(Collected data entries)
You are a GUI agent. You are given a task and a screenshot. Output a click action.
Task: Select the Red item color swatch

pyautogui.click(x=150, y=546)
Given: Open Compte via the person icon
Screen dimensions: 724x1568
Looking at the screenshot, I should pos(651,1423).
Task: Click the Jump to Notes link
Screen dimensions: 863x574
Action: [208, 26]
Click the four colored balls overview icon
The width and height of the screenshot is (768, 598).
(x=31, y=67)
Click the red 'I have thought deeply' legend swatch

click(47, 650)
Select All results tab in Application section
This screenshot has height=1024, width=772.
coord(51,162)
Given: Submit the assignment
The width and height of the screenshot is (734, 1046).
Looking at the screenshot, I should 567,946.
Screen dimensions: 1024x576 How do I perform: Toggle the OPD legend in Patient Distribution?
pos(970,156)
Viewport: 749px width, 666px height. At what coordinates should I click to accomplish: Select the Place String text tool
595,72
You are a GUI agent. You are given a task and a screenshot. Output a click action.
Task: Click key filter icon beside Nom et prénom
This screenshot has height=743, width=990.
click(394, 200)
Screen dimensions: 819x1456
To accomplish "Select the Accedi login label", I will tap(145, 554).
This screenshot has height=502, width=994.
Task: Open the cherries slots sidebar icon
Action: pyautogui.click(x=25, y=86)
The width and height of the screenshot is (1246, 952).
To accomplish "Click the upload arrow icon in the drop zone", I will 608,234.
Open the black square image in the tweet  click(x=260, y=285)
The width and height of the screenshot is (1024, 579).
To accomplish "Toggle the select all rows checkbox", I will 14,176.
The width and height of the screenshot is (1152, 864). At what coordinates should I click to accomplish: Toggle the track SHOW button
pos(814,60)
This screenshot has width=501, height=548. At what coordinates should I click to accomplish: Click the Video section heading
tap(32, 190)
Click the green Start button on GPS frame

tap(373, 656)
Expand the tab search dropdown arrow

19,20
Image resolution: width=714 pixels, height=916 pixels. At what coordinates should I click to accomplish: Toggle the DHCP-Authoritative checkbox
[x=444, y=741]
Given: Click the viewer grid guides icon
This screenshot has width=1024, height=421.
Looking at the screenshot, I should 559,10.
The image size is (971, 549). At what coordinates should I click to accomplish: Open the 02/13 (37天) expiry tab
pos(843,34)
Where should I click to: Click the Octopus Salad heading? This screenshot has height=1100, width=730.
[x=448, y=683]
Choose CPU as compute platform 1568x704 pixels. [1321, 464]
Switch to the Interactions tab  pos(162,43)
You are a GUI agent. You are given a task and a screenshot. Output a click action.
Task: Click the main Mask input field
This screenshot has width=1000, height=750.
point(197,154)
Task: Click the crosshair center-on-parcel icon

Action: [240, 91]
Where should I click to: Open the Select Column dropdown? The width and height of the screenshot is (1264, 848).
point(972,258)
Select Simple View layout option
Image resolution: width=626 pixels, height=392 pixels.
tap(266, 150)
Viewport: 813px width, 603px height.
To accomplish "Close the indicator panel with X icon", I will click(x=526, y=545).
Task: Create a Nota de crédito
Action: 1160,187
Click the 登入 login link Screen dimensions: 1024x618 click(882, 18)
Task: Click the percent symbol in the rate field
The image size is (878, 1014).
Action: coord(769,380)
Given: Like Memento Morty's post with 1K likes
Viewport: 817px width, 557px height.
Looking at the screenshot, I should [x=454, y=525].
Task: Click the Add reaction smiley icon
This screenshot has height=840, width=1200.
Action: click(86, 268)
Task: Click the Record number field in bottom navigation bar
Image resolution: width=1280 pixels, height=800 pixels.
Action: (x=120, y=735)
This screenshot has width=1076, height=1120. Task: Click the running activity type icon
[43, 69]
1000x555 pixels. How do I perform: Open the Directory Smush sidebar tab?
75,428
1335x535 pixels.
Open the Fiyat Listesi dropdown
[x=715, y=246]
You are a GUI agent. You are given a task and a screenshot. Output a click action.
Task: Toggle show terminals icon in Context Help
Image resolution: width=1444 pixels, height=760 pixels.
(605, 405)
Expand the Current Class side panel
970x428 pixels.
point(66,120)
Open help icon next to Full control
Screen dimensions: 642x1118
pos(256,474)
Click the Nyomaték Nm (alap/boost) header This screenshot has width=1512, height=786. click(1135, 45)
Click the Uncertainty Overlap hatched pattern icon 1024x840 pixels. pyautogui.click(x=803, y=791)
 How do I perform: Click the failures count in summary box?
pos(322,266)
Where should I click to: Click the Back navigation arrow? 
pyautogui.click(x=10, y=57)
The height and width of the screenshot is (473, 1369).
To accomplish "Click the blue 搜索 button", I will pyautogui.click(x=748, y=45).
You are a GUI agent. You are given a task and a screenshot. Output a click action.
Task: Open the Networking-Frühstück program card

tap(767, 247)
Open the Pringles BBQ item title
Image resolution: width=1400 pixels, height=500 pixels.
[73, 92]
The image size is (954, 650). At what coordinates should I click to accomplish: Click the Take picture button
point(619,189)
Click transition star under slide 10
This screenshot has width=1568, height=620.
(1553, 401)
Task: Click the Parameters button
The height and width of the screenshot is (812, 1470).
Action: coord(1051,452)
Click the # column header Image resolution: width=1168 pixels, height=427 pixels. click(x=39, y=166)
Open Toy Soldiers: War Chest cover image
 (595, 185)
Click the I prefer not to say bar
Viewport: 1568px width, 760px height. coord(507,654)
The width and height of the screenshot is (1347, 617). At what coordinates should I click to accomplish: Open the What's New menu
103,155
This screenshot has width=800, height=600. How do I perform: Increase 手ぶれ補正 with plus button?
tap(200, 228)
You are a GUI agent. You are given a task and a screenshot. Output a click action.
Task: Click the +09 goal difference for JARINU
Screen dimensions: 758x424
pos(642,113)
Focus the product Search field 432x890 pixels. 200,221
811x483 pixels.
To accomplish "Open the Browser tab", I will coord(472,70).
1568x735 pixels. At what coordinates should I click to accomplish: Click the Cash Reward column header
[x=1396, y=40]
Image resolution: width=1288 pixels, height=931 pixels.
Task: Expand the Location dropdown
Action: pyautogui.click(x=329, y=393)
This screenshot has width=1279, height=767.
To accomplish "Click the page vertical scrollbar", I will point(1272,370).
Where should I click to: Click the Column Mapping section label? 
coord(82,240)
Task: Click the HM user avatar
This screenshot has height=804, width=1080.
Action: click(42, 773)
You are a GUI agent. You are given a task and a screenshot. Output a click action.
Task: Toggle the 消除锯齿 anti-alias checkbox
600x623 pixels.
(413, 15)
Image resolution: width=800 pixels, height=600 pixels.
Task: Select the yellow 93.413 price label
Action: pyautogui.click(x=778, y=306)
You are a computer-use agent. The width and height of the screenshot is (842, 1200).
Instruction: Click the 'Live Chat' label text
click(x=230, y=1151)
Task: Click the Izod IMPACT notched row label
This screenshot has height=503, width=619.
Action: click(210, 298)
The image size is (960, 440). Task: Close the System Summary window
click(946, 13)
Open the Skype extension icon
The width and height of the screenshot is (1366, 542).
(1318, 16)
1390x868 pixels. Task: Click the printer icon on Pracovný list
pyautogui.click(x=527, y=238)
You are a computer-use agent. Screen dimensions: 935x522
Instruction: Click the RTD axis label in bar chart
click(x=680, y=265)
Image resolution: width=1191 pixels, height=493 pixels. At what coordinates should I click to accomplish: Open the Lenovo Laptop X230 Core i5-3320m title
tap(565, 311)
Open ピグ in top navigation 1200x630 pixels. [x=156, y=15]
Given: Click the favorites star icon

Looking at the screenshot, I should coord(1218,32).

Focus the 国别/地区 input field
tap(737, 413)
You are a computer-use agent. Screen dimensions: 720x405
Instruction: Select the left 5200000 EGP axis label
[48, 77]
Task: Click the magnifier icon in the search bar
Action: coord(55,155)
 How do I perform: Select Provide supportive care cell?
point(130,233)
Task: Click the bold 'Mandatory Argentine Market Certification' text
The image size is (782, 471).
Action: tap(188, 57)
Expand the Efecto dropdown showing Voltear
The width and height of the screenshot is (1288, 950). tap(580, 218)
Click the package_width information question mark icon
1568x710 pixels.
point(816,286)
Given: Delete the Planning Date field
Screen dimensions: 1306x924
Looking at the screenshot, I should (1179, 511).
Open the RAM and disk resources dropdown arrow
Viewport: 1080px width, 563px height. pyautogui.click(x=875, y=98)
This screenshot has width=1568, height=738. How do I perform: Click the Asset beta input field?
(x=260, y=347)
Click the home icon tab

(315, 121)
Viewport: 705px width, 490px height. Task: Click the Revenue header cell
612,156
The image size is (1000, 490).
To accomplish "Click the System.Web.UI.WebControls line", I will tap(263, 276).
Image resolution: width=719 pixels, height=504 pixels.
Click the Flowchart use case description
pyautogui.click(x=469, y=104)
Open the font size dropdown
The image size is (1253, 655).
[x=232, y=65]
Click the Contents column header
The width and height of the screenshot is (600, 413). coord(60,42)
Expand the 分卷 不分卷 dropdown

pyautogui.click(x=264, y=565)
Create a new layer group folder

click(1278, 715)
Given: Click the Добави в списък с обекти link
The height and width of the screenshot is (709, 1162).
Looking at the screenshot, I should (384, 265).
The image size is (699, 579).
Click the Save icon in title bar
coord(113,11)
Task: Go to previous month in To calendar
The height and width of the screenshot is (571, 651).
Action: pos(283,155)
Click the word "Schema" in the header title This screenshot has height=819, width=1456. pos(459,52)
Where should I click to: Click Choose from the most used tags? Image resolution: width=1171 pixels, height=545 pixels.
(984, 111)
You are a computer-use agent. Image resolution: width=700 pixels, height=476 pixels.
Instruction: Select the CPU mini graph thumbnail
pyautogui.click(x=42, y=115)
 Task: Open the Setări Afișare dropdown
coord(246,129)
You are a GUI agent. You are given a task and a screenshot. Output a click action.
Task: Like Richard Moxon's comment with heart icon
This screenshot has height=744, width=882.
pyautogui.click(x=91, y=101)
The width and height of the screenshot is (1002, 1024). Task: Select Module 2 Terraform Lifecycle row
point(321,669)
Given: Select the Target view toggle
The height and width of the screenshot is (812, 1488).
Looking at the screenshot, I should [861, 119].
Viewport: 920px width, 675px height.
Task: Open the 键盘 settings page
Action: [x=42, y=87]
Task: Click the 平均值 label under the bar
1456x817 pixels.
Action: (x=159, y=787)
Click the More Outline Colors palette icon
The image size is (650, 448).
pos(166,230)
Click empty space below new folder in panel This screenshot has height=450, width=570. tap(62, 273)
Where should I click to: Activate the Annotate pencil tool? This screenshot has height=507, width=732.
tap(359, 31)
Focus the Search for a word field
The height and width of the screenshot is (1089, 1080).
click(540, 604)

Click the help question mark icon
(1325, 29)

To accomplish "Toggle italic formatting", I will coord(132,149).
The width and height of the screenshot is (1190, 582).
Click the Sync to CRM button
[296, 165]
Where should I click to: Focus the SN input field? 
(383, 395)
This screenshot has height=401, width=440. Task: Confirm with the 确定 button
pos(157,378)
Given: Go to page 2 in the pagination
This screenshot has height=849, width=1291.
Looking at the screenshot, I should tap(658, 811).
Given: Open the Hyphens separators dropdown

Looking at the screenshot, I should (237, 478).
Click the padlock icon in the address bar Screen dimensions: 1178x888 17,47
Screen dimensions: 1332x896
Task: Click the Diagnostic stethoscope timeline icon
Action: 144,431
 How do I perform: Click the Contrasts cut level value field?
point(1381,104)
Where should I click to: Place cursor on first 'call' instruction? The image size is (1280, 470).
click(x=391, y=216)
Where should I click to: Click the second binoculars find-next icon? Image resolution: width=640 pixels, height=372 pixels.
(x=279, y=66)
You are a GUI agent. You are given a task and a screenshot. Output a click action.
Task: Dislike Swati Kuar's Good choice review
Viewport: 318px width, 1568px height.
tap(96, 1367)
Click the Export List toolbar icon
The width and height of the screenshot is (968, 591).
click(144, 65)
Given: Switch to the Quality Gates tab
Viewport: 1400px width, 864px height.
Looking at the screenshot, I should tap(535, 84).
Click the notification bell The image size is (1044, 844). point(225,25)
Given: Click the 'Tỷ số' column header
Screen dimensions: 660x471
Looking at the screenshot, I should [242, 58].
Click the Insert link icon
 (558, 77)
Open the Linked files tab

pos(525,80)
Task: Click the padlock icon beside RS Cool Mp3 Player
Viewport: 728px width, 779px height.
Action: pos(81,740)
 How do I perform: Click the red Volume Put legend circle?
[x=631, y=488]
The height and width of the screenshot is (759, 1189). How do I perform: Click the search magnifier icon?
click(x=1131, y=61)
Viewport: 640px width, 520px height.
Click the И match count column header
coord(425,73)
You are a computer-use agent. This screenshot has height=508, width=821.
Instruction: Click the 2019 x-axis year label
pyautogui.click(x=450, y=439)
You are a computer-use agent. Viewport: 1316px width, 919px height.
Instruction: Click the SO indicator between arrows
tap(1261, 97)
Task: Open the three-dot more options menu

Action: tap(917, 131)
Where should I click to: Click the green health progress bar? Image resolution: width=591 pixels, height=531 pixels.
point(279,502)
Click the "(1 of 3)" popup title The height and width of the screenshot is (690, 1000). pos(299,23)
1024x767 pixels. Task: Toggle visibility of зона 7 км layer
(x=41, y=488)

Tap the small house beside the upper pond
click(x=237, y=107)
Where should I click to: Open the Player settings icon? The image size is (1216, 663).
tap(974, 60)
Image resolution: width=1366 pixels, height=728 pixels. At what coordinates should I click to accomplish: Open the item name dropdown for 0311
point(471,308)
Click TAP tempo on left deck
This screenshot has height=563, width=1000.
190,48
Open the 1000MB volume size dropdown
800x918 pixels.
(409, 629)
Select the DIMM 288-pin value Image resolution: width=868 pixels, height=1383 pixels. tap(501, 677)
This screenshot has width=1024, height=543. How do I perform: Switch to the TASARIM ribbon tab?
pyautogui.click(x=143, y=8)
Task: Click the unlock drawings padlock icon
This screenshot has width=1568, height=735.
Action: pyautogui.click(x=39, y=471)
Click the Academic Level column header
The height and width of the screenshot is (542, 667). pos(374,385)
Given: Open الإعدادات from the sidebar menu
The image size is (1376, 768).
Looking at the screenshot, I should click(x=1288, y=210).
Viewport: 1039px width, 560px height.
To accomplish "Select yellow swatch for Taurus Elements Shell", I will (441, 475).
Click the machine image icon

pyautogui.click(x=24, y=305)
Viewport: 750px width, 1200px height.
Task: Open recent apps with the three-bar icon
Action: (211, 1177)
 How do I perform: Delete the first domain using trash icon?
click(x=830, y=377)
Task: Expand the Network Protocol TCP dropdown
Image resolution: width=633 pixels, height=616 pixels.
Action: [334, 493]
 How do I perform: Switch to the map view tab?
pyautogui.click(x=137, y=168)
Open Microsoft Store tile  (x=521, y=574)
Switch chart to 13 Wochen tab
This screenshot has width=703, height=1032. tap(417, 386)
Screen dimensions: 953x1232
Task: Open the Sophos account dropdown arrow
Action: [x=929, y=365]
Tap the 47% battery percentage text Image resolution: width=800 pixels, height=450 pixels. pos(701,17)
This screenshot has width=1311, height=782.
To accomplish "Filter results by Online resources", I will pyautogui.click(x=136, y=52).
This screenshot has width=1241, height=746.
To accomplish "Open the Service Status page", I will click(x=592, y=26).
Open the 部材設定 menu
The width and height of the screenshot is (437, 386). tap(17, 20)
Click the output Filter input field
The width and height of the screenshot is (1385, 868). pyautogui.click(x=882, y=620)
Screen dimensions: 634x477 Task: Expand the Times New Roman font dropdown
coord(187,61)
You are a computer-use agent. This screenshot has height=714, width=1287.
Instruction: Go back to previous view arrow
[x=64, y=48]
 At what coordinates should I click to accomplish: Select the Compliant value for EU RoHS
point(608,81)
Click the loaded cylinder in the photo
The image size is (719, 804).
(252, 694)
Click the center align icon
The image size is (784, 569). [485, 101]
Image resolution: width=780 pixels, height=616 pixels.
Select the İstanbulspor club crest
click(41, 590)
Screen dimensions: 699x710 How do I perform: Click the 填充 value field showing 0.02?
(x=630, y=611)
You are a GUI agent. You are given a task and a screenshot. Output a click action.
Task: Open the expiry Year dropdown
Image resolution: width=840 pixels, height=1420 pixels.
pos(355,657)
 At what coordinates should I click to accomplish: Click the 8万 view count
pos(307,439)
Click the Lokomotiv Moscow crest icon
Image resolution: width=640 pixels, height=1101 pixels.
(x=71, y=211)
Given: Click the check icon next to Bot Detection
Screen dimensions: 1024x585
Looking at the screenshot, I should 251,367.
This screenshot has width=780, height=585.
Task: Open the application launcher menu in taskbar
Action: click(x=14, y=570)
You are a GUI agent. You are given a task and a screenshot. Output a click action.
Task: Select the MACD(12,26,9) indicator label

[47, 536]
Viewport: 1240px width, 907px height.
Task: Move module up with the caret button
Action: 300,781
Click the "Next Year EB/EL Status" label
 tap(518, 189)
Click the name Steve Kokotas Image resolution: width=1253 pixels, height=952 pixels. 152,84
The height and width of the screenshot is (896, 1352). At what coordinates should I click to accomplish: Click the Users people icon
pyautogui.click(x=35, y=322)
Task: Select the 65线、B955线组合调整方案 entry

* Your instructions:
Gather from the records above every line containing the string "word".

* Result below:
Click the word "Schema" in the header title This screenshot has height=819, width=1456. pos(459,52)
Focus the Search for a word field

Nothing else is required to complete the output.